### List of tasks
(a) In the text on EM for Gaussian mixtures, what tool is used to maximize the log likelihood with respect to π under the constraint that the π_k sum to 1?
(b) Translate the sentence "All vectors are assumed to be column vectors." from the text on EM for Gaussian mixtures into Spanish.
(c) Please proceed with the text on EM for Gaussian mixtures, picking up after its last line.

### Document
********************
To depict samples from $p(\mathbf{x},\mathbf{z})$,

1. generate a value $\hat{\mathbf{z}}$ for $\mathbf{z}$ from the distribution $\{\pi_1,\ldots,\pi_K\}$ and
1. generate a value for $\hat{\mathbf{x}}$ from the distribution $p(\mathbf{x}|\hat{\mathbf{z}})$.

We can also 

1. generate a value $\hat{\mathbf{x}}$ for $\mathbf{x}$ from the distribution $p(\mathbf{x})$ and
1. find $p(z_k=1 | \hat{\mathbf{x}})$ for $k=1,\ldots,K$ from the distribution $p(z_k=1 | \mathbf{x})$.

# EM for Gaussian Mixtures

Let $\boldsymbol{\pi} = (\pi_1,\ldots,\pi_K)$, $\boldsymbol{\mu} = (\boldsymbol{\mu}_1,\ldots,\boldsymbol{\mu}_K)$, 
$\boldsymbol{\Sigma} = (\boldsymbol{\Sigma}_1,\ldots,\boldsymbol{\Sigma}_K)$, $\mathbf{X} = {\mathbf{x}_1,\ldots,\mathbf{x}_N}$, and $\mathbf{Z} = {\mathbf{z}_1,\ldots,\mathbf{z}_N}$, where $\mathbf{z}_n$ is a latent variable corresponding to $\mathbf{x}_n$.

All vectors are assumed to be column vectors.


The log of the likelihood function is 
$$ \ln p(\mathbf{X}|\boldsymbol{\pi}, \boldsymbol{\mu}, \boldsymbol{\Sigma}) = \ln \prod_n p(\mathbf{x}_n|\boldsymbol{\pi}, \boldsymbol{\mu}, \boldsymbol{\Sigma}) = 
\sum_n \ln \left[ \sum_k \pi_k N(\mathbf{x}_n | \boldsymbol{\mu}_k, \boldsymbol{\Sigma}_k) \right]$$


To find maximum likelihood solutions:

1. Solve $\partial_{\boldsymbol{\mu}_k} \ln p(\mathbf{X}|\boldsymbol{\pi}, \boldsymbol{\mu}, \boldsymbol{\Sigma}) = 0$ and get $$\boldsymbol{\mu}_k = \frac{\sum_n \gamma(z_{nk})\mathbf{x}_n}{\sum_n \gamma(z_{nk})}$$ 

1. Solve $\partial_{\boldsymbol{\Sigma}_k} \ln p(\mathbf{X}|\boldsymbol{\pi}, \boldsymbol{\mu}, \boldsymbol{\Sigma}) = 0$ and get $$\boldsymbol{\Sigma}_k = \frac{\sum_n \gamma(z_{nk})(\mathbf{x}_n-\boldsymbol{\mu}_k)(\mathbf{x}_n-\boldsymbol{\mu}_k)^T}{\sum_n \gamma(z_{nk})}$$

1. Maximize $\ln p(\mathbf{X}|\boldsymbol{\pi}, \boldsymbol{\mu}, \boldsymbol{\Sigma})$ w.r.t. $\boldsymbol{\pi}$ subject to $\sum_k \pi_k = 1$ using a Lagrange multiplier and get $$\pi_k = \frac{\sum_n \gamma(z_{nk})}{N}$$

## EM algorithm for Gaussian Mixtures

1. Initialize $\boldsymbol{\mu}, \boldsymbol{\Sigma}, \boldsymbol{\pi}$.
********************
### Listed entries
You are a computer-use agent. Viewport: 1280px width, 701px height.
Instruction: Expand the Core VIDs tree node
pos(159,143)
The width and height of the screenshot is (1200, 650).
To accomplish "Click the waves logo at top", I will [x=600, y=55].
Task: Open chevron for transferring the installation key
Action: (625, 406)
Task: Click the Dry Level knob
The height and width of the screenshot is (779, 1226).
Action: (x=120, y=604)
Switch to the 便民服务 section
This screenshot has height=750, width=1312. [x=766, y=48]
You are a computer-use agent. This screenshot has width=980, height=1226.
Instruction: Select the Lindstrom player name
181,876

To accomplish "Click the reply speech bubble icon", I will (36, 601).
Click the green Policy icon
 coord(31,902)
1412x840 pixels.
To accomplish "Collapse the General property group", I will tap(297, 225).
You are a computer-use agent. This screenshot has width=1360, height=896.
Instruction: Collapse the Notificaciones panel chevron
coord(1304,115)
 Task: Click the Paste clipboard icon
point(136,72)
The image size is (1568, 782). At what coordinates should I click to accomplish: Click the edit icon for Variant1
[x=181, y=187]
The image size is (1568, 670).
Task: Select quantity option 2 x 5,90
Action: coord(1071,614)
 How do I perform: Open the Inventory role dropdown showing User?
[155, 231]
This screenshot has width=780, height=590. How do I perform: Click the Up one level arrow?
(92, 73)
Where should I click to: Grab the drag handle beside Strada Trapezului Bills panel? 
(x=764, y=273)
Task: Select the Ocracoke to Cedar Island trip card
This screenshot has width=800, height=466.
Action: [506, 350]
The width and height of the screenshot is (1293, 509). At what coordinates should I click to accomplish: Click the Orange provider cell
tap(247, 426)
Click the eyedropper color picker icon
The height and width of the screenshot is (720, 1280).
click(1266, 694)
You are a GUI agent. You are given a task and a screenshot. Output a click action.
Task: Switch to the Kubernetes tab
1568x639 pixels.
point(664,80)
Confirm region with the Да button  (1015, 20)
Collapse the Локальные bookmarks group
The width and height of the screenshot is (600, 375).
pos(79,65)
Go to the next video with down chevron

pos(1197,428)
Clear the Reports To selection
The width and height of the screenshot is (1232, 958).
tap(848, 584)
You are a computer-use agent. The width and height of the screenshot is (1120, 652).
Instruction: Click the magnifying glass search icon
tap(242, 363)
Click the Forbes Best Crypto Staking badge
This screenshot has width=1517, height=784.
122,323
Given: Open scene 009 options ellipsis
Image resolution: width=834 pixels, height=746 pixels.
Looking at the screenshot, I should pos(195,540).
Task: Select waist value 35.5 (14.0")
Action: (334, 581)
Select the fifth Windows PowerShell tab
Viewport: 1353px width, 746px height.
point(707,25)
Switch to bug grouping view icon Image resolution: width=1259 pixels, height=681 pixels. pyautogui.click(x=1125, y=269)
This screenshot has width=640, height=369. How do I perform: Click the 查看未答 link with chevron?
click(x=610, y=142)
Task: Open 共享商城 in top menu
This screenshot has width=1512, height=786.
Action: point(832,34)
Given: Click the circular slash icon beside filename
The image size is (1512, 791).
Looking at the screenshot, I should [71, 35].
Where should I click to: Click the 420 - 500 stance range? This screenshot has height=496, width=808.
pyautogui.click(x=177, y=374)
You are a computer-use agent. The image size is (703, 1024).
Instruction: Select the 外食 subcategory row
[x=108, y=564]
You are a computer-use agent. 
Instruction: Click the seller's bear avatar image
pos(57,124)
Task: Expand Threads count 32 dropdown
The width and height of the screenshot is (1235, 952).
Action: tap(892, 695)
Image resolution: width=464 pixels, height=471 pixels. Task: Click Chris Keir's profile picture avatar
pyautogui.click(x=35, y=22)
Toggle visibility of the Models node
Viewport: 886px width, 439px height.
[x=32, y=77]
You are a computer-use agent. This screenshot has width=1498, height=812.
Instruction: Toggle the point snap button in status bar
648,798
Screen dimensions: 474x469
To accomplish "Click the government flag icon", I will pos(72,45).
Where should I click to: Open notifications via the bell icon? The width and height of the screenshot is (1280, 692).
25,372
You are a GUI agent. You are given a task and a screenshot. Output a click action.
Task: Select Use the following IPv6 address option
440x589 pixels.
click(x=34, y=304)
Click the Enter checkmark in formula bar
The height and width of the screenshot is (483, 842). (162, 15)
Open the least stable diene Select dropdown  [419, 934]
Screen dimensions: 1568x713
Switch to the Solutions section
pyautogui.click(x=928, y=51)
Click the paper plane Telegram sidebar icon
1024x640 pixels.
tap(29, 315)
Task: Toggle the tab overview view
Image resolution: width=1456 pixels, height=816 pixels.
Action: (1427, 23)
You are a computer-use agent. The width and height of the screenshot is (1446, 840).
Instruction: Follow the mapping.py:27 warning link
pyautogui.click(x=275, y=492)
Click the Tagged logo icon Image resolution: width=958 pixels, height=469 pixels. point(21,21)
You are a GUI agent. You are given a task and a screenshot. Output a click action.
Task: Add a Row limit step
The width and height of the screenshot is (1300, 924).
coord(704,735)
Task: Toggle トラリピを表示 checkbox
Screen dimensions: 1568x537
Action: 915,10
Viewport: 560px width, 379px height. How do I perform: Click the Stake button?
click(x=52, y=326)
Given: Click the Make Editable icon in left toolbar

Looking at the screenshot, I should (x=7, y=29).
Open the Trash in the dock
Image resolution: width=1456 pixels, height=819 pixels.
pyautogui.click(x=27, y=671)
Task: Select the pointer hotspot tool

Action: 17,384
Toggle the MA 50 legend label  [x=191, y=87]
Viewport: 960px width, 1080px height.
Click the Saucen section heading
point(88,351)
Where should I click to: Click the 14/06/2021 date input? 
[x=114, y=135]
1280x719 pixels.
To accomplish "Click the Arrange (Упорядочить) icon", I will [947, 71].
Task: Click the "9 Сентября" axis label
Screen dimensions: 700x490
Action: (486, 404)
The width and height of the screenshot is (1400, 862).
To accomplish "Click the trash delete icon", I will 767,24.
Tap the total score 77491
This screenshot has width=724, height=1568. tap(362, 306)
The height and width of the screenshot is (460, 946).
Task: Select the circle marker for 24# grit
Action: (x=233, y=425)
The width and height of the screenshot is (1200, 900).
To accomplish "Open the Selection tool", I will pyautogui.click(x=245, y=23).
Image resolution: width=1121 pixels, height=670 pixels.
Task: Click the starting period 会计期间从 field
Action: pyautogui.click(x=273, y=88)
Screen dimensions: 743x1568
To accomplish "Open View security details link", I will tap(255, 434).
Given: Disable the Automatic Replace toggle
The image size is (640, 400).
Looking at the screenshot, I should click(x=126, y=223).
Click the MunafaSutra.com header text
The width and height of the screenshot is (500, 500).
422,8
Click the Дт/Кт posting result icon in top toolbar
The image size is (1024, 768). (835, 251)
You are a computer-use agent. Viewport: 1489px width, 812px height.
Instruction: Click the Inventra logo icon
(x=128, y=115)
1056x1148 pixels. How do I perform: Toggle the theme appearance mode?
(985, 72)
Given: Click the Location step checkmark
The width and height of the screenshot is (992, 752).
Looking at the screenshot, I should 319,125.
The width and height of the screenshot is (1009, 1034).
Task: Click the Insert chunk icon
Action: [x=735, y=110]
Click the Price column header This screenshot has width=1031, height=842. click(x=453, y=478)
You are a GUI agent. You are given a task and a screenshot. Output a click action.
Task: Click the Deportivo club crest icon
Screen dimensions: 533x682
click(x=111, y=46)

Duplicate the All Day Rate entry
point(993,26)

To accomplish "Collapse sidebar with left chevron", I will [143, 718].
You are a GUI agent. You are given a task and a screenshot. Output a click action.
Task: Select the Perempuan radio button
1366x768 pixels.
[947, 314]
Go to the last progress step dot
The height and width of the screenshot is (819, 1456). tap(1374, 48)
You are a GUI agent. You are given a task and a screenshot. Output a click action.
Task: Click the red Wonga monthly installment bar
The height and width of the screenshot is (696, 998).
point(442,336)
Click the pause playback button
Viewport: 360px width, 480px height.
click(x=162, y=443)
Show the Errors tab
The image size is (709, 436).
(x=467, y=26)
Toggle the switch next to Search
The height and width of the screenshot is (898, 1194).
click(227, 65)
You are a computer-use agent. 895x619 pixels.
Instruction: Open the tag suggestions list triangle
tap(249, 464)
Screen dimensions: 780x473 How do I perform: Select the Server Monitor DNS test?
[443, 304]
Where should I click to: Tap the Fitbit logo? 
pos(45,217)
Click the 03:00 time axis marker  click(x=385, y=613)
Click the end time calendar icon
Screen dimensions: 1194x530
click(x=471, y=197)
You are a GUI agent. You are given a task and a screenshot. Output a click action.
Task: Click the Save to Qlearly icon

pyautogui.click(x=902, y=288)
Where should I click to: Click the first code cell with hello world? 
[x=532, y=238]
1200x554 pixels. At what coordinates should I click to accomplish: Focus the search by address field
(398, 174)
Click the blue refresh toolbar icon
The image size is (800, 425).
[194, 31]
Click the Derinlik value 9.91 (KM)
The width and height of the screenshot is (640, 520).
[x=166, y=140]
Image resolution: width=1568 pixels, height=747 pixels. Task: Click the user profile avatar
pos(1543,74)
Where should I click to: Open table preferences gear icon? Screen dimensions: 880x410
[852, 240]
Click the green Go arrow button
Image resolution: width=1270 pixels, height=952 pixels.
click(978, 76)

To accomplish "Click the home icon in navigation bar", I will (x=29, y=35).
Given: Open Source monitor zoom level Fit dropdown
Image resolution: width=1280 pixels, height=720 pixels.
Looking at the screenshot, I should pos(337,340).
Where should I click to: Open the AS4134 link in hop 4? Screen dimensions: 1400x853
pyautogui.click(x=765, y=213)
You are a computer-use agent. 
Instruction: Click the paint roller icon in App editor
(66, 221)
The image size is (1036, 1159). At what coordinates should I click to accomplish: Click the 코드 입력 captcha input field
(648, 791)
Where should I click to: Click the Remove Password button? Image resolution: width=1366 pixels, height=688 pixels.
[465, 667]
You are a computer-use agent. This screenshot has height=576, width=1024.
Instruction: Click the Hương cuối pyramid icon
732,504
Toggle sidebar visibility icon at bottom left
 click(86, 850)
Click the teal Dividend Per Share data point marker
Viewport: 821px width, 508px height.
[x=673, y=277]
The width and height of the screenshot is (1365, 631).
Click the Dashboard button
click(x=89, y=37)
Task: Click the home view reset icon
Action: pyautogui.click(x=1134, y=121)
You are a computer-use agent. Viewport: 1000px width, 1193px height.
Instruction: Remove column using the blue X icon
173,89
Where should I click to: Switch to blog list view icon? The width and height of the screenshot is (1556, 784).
********************
### Written answers
(a) A Lagrange multiplier.

(b) Se supone que todos los vectores son vectores columna.

(c)
1. Repeat until convergence:

    1. __E step__ Evaluate $\gamma(z_{nk}) = \displaystyle{\frac{\pi_k N(\mathbf{x}_n|\boldsymbol{\mu}_k, \boldsymbol{\Sigma}_k)}{\sum_{j} \pi_j N(\mathbf{x}_n|\boldsymbol{\mu}_j, \boldsymbol{\Sigma}_j)}}$. 

    1. __M step__ Update $\boldsymbol{\mu}, \boldsymbol{\Sigma}, \boldsymbol{\pi}$ as follows: letting $N_k = \sum_n \gamma(z_{nk})$,

        * $\displaystyle{\boldsymbol{\mu}_k^{new} = \frac{\sum_n \gamma(z_{nk})\mathbf{x}_n}{N_k}}$
    
        * $\displaystyle{\boldsymbol{\Sigma}_k^{new} = \frac{\sum_n \gamma(z_{nk})(\mathbf{x}_n-\boldsymbol{\mu}_k^{new})(\mathbf{x}_n-\boldsymbol{\mu}_k^{new})^T}{N_k}}$
    
        * $\displaystyle{\pi_k^{new} = \frac{N_k}{N}}$

# General EM Algorithm

Goal of the EM algorithm: Find maximum likelihood solutions for modeling having latent variables

* $\mathbf{X} = (\mathbf{x}_1,\ldots,\mathbf{x}_N)$: the set of all observed data
* $\mathbf{Z} = (\mathbf{z}_1,\ldots,\mathbf{z}_N)$: the set of all latent variables
* $\boldsymbol{\theta}$: the set of all model parameters (such as $\boldsymbol{\mu}, \boldsymbol{\Sigma}, \boldsymbol{\pi}$ in the Gaussian Mixtures)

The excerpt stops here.